For poorly soluble, highly permeable (Class II) drugs, such as Indomethacin, the rate of oral absorption is often controlled by the dissolution rate in the gastrointestinal tract. Therefore together with the permeability, the solubility and dissolution behaviour of a drug are key determinants of its oral bioavailability. Indomethacin is an anti- inflammatory drug that is characterized by poor water solubility and flow properties. The main objective of the present study is to prepare spherical agglomerates of Indomethacin by using various bridging liquids and to study the effect of bridging liquids on micromeritic properties and dissolution behavior. Spherical agglomerates were prepared by using solvent change method. Solvent composition for spherical agglomeration was determined by constructing ternary diagram. Crystallization medium used for spherical agglomerates of Indomethacin were DMF (good solvent); water (poor solvent); chloroform/isopropyl acetate/dichloromethane (bridging liquids) in the ratio of 25:62.5:12.5 respectively. Spherical agglomerates were characterized by differential scanning calorimetry, IR spectroscopy, XRD and Scanning electron microscopy. Gas phase chromatography was carried to estimate the residual DMF, chloroform, isopropyl acetate and dichloromethane. Micromeritic and dissolution behavior studies were carried out. Process variables such as amount of bridging liquid were optimized. Dissolution profile of the spherical agglomerates was compared with commercial sample. Tablets were prepared using spherical agglomerates by direct compression and evaluated for tablet properties.
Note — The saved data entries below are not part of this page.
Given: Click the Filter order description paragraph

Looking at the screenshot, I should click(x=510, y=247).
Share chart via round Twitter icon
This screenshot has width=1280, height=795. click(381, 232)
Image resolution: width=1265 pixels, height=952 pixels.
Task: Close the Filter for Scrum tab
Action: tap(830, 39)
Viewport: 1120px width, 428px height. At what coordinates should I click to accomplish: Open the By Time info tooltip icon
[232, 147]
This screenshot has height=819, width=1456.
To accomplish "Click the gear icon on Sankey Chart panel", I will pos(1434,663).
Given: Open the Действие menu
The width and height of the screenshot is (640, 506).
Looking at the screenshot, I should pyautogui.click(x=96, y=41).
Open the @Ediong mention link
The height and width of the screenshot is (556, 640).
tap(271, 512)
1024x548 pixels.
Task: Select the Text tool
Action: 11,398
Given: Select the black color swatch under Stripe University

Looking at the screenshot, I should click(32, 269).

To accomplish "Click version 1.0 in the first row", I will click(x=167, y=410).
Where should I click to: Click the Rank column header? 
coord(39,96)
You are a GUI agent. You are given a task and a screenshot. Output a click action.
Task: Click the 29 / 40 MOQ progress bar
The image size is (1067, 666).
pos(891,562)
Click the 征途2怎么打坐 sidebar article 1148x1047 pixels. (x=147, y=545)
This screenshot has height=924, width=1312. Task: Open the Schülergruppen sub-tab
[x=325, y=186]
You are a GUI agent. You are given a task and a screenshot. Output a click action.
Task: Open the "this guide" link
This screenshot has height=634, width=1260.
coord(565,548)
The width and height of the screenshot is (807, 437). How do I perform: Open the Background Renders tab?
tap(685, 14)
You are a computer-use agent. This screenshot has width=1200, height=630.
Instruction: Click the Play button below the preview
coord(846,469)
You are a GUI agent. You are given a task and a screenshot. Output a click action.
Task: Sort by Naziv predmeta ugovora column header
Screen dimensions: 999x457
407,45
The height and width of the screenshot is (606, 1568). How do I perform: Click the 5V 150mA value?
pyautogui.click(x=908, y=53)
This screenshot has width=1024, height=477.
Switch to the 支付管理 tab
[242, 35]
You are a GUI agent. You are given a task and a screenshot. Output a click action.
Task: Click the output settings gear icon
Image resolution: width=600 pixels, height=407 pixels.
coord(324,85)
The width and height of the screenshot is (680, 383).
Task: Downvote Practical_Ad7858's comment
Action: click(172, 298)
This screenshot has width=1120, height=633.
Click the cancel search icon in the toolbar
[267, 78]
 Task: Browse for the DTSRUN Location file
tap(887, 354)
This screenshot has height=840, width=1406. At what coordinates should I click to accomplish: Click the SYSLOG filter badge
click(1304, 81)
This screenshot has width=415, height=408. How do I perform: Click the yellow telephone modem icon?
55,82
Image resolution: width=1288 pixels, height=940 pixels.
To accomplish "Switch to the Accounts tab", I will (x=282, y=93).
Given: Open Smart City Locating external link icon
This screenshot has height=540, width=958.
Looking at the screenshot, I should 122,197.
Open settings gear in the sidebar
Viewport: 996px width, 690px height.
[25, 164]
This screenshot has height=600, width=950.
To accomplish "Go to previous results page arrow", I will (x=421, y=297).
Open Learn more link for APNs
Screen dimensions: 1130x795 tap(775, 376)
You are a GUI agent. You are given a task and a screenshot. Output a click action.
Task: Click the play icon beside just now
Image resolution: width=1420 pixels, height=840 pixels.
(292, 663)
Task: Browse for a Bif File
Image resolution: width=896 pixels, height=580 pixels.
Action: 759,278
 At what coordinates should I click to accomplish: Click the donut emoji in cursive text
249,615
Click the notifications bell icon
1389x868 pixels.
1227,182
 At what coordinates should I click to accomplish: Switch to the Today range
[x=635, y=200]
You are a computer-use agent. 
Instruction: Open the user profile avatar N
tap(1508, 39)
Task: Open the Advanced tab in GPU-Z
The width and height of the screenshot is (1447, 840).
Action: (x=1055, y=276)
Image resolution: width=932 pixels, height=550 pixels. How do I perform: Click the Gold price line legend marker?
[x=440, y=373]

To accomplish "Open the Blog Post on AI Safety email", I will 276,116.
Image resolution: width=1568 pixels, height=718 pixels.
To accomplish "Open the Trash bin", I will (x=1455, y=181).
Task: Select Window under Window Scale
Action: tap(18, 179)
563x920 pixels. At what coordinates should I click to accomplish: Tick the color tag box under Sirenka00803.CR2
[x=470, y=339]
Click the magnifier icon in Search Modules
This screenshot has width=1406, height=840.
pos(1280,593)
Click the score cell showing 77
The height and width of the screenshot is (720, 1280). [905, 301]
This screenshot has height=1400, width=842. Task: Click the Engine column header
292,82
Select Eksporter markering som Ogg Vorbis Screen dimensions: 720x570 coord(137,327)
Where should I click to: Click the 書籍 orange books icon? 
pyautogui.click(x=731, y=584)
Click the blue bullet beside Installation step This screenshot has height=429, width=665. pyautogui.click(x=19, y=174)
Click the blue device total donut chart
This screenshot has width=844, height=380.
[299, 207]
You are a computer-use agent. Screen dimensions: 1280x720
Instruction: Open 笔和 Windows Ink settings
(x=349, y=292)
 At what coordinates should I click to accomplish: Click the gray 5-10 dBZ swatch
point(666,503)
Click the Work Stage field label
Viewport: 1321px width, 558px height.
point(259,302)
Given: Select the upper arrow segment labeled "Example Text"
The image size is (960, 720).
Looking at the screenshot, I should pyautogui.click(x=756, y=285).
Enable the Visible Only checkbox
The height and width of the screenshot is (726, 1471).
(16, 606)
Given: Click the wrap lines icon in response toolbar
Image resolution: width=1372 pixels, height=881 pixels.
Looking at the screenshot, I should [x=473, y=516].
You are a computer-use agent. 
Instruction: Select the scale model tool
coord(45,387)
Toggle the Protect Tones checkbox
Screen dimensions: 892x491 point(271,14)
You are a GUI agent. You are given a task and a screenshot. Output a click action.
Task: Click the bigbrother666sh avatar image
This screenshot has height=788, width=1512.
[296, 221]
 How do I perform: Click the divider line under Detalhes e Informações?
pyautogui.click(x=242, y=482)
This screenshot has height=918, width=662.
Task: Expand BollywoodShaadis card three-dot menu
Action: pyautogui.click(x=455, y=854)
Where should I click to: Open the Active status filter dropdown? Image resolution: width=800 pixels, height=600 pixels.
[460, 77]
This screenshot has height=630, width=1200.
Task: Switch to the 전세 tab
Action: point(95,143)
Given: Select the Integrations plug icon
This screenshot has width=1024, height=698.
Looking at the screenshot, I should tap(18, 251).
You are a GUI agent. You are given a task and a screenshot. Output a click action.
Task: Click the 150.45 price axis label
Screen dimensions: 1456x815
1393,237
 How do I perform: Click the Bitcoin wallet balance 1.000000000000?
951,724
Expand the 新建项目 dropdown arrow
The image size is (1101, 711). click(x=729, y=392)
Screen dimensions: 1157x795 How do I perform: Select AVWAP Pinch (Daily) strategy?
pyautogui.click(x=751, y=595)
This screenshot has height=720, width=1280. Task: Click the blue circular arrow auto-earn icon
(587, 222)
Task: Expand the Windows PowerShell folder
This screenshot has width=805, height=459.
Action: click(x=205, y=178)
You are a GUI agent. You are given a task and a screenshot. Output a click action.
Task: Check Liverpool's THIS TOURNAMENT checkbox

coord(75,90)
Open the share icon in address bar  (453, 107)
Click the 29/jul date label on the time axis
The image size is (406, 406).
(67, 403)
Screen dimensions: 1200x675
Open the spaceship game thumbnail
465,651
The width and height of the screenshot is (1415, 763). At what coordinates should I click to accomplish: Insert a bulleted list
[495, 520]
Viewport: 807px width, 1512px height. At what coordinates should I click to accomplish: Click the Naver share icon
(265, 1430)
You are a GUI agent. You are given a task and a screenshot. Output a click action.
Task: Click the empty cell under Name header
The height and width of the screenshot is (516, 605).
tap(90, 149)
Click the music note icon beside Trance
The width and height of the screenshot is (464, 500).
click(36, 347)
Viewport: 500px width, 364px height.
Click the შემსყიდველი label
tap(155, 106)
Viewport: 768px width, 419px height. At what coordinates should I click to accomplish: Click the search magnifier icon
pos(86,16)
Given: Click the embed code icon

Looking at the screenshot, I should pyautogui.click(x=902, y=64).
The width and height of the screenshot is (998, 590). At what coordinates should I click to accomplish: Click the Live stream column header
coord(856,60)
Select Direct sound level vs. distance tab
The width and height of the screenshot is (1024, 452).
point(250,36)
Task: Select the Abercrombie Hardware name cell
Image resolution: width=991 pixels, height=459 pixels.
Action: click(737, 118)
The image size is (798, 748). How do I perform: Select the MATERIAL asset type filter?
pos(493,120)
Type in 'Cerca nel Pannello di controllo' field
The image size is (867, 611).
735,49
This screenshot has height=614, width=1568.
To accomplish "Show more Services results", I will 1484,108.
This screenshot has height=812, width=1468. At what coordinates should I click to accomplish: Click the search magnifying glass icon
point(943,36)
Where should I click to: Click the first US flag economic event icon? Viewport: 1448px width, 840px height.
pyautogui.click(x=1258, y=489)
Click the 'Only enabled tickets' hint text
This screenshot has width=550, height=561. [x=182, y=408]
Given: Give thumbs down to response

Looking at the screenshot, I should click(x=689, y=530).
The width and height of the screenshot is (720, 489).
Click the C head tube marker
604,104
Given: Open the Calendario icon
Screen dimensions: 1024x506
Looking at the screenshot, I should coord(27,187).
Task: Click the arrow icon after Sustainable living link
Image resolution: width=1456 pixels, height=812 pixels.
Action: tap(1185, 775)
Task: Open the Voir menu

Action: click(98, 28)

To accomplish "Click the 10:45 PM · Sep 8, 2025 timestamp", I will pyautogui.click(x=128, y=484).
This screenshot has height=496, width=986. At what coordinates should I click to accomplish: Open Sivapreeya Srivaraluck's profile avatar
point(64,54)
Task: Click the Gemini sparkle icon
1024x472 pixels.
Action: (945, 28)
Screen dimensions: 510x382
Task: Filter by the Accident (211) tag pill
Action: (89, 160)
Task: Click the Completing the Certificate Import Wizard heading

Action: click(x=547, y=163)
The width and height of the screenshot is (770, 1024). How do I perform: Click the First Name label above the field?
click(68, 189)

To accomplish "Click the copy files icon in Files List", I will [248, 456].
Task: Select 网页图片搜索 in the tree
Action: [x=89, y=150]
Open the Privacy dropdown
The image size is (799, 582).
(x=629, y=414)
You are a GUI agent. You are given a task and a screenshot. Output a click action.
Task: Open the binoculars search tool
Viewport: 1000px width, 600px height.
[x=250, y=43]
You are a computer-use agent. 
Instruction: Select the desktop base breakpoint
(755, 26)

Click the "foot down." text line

Spherical agglomerates exhibited decreased crystallinity and improved micromeritic properties. The dissolution profiles of Indomethacin tablets prepared using spherical agglomerates exhibit greater dissolution behaviour than tablets prepared by powder raw material. Hence this technique can be used for formulation of tablets of Indomethacin by direct compression with directly compressible tablet excipients.